Ларькино запомнилось мне тишиной.
В последние годы я не был избалован тишиной. На фронте я служил артиллеристом, и, вероятно, потому война представляется мне как беспрерывный грохот. Даже в часы затишья фронт ворчал, как темное небо перед грозой. А затем налетал стальной вихрь с режущим визгом мин, истеричным воплем штурмовиков, басистым ревом тяжелых орудий и всепокрывающим громом моей собственной батареи.
Впервые мы окунулись в тишину на Лосьве, но Маринов не дал нам почувствовать ее. Днем напряженная работа, некогда прислушиваться. А вечером все безразлично, хоть молотком по железу стучи. Спать, спать, спать!
Но вот самолет увез Маринова. Ирина, студенты и проводники разъехались по своим местам. А я остался в Ларькине наедине с тишиной.
Ночевал-то я у Ивана Сидоровича. Пелагея, его ласковая хозяйка, будила меня в четыре часа утра и, пока я умывался на речке, ставила на стол обильный завтрак: вареную рыбу и соленых уток или соленую рыбу и вареных уток. Порции хватило бы на пятерых. Из завтрака можно было выкроить обед и ужин. Впрочем, он так и был рассчитан. Человек, уходящий в тайгу, должен наедаться на сутки вперед. Удобнее нести еду в желудке, а не в руках, не в кармане, не в мешке, который цепляется за кусты.
С трудом выбравшись из-за стола, я брал сумку, ружье, молоток и, сделав несколько шагов, нырял в тишину.

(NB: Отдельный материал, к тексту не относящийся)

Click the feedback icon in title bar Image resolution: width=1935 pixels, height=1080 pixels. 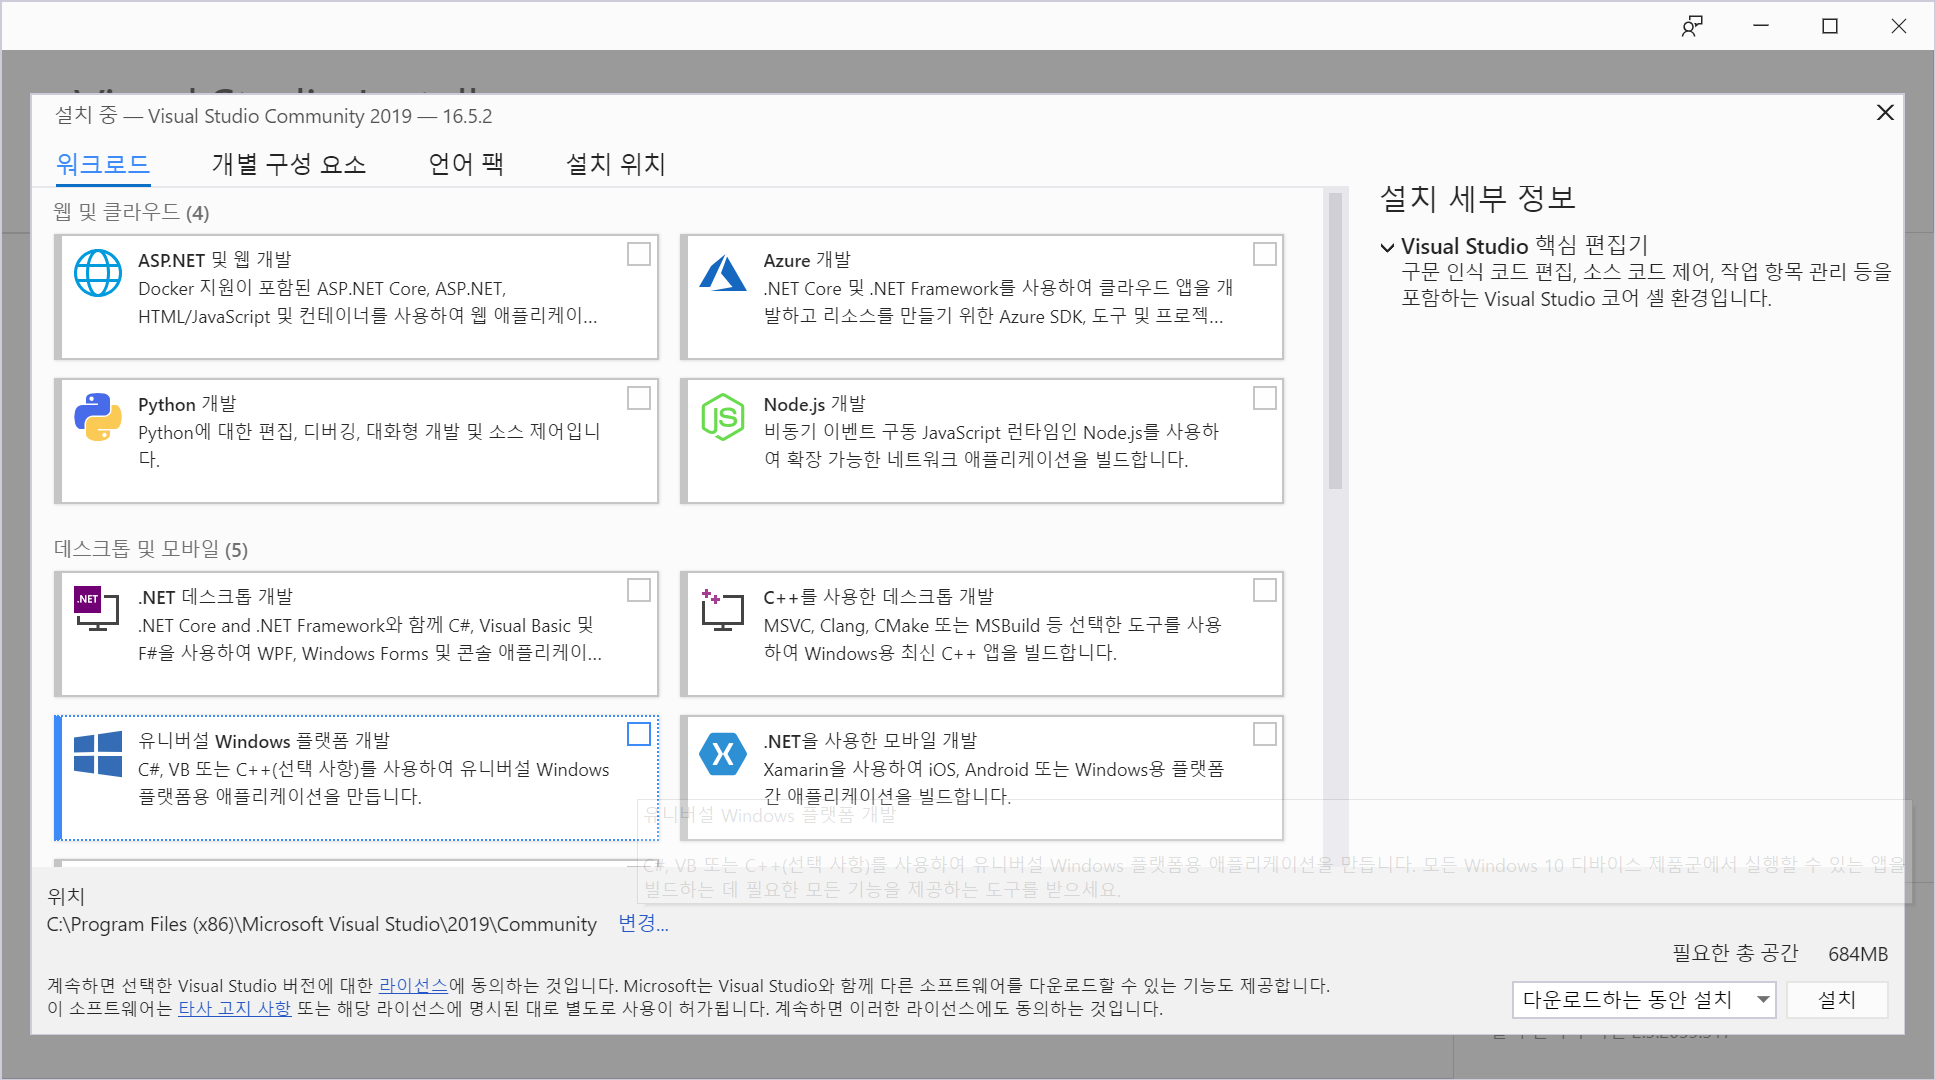coord(1691,26)
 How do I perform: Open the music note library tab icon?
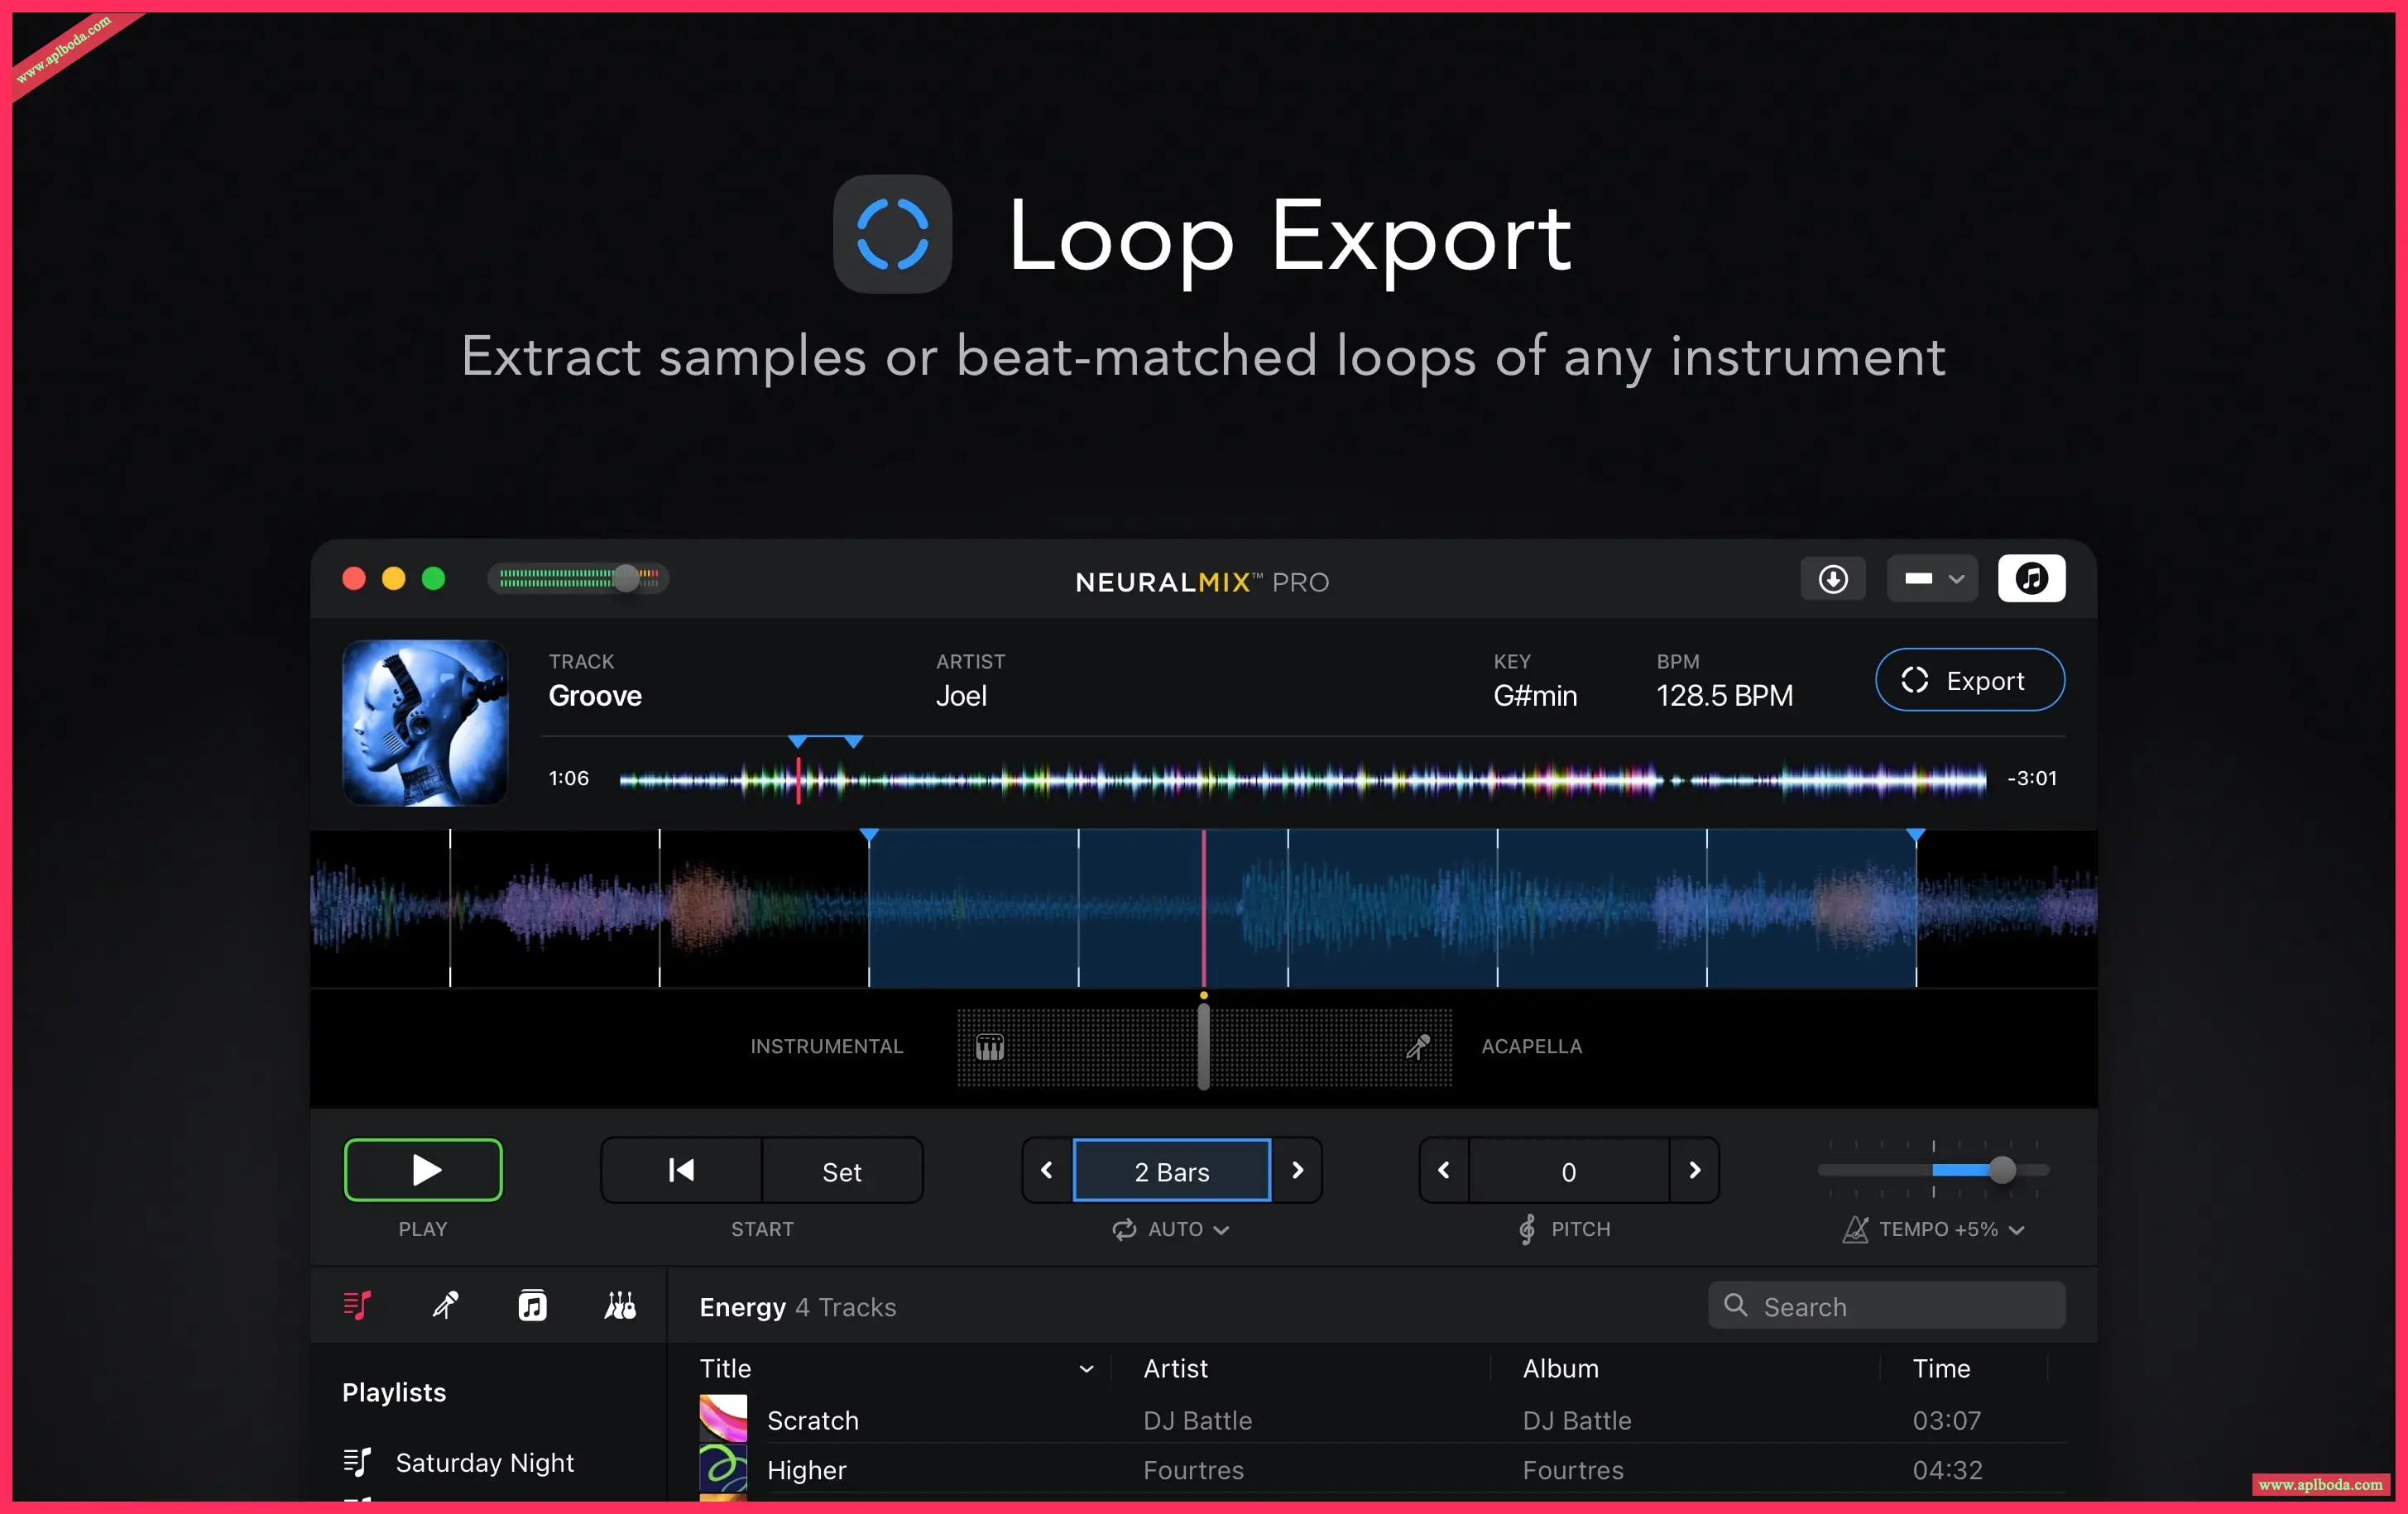532,1305
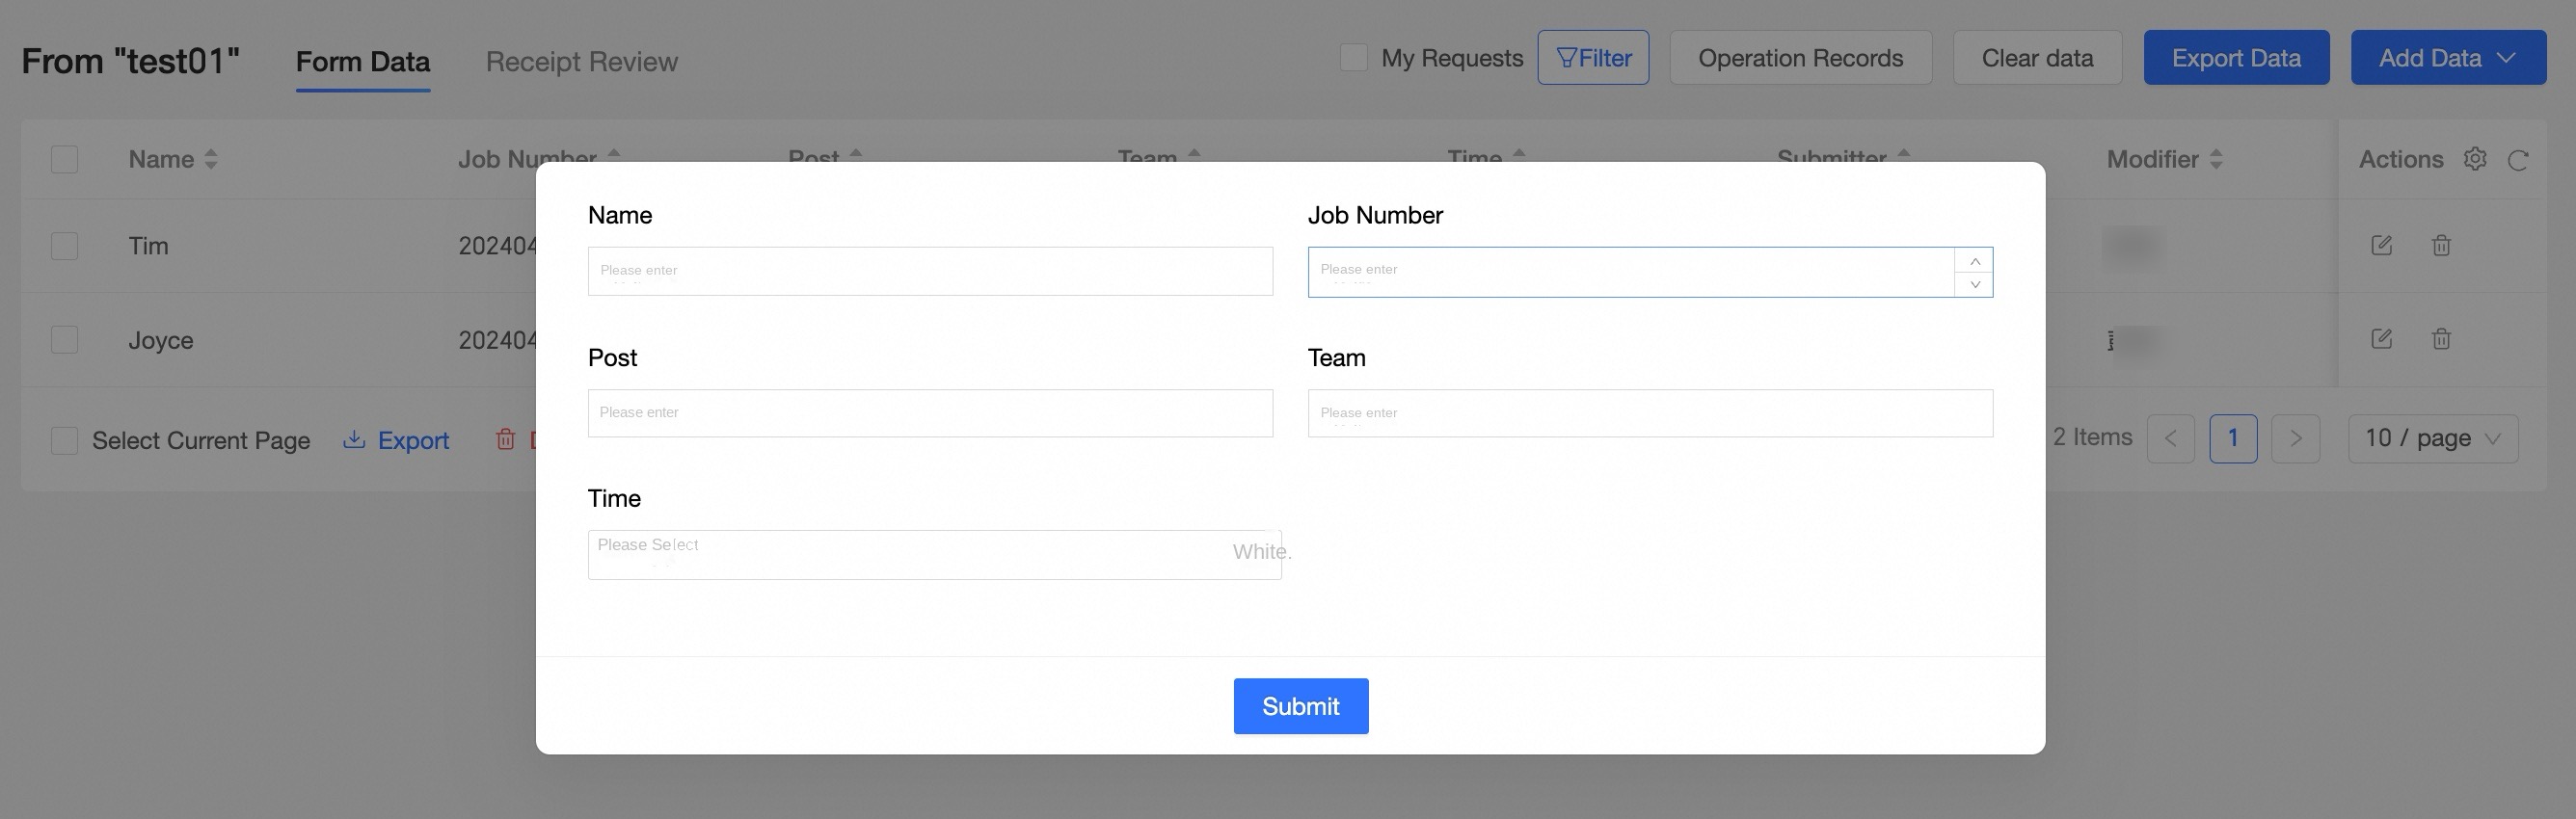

В сухой лиственничной тайге нога бесшумно ступала по прелой хвое, на болотистых перелесках тонула в цветном узорном ковре из тончайших разнообразных стебельков мха. Мох был ярко-зеленый на опушках, где росли корявые березы, красновато-коричневый и бурый в мокрых низинах, местами желтый… К желтому мху опасно было подступиться, в буром оставались чавкающие следы, но вскоре упругий ковер распрямлялся, смыкаясь над временной лужицей.
Солнце золотило верхушки деревьев. Наверху в лучах его кувыркались белки, их хвосты казались прозрачными на фоне неба. А внизу было сумрачно, ели протягивали свои оголенные ветви, словно пальцы лешего, хватали за одежду; во мху гнили обросшие плесневыми грибами упавшие стволы. Редкие звуки: треск сучьев, шум ветра на верхушках деревьев, плеск лужицы, куда шлепнулась лягушка, – только подчеркивали тишину.
Я не раз присаживался, чтобы послушать тишину, посмотреть, как суетятся муравьи, как жучки хоронятся в трещинах сосновой коры…
И мысли мои неторопливо плели кружевную паутину. О чем я думал? Как обычно, о камнях и искателях камней. О Гордееве, его планах на будущее, о Маринове, об Ирине, еще раз об Ирине.
Ларькино было перевалом в моей жизни, не самым главным перевалом. Но я взобрался сюда и остановился, чтобы оглядеть пройденный путь и предстоящий. До сих пор у меня не было времени оглядываться.